Bayen, one of Devi’s most popular plays, establishes many of the aspects of gendered subalternity that recent Indian films have also demonstrated. In the play, Chandidasi Gangadasi is separated from her husband and son when she is accused of being a Bayen, a women who breastfeeds dead children and has the ability to curse others. The villagers are afraid to kill a Bayen, and instead imprison her in a small hut by the railroad tracks. The play demonstrates the transformation of a working class woman into a public scapegoat, and ultimately, a subaltern woman with no bodily or social agency.

Chandidasi is labeled as a Bayen after several village children die of disease. Since she works in a burial ground and is, at the time, lactating, Chandidasi is singled out as a Bayen by the community. The play demonstrates the way that her subaltern status is constructed by the society around her (Devi 1998: 75-91). The need for a scapegoat combined with inherent gender bias supports the transformation of Chandidasi into a subaltern. She is forced to accept the constraints and restrictions of this condition because of fear of violent reprisal from the community, all of who collectively have control over her life.

Her subaltern status denies her access to her child, and thus, her inability to fulfil the role of mother further preserves her position as a subaltern. It is only after her death at the end of the play, when Bhagirath, her son publicly decries her treatment that the villagers are willing to accept that she is not a Bayen.

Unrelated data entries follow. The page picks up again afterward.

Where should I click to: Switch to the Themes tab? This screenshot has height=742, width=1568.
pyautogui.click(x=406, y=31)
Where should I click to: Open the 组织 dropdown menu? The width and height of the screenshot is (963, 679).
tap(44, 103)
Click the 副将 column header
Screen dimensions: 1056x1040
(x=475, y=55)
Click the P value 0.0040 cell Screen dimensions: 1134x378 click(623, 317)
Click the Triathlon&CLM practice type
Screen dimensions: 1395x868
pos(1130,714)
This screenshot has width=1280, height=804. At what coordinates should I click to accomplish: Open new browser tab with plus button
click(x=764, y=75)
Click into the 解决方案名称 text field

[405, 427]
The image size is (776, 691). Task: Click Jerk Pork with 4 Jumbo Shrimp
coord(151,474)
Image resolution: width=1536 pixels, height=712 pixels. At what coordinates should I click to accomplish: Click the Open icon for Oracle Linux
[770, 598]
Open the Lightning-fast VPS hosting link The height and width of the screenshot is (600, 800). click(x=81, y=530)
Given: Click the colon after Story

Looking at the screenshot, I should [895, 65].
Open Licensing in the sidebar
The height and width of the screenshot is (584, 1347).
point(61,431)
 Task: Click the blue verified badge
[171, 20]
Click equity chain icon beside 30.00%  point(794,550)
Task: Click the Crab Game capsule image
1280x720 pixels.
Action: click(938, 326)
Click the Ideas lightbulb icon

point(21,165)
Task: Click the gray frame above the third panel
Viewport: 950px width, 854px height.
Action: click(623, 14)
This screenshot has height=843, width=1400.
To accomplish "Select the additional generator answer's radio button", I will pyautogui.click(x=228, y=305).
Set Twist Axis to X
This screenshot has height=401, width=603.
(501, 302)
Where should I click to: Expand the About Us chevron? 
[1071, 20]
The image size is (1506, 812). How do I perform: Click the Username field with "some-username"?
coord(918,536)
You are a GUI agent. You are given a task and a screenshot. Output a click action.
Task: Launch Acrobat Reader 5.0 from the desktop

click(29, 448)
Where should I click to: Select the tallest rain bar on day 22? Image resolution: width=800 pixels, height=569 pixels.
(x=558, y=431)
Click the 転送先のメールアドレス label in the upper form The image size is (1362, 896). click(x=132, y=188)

This affirmation of her motherhood posthumously removes her status of Bayen, but of course, at this point it is too late to have any significance. Despite the fact that she is dead, this reaffirms that the denial of Chandidasi’s motherhood is fundamental to the construction of her subaltern status.

Chandidasi is forced to stay in this condition because of the surveillance of the village, which is demonstrative of Foucault’s discourse on panoptic discipline. Focault argued that deviation from expectations of social norms is monitored through the understanding that one is constantly subject to the observation of those around them, which he argues mimics the architectural design of a panoptic prison (Foucault 1975). Chandidasi is repeatedly reminded not set her eyes upon anyone in the village, as she supposedly has the “evil eye”. Her inability to stare upon the village, as they constantly monitor her exemplifies this idea of punishment.

She is constantly subject to the gaze of those who seek to control her, yet she has no means of knowing when she is being monitored and whether any violation of her imprisonment will have any repercussions. Devi writes that Chandidasi turns her back to her ex-husband when he enters the stage, as she has been conditioned to ensure that she does not set her eyes upon him or their child (Devi 1998: 76). This constant concern with visual contact denotes that subalternity is enforced through the village’s panoptic discipline, a trend that repeatedly occurs throughout other performance-based discourses on subalternity.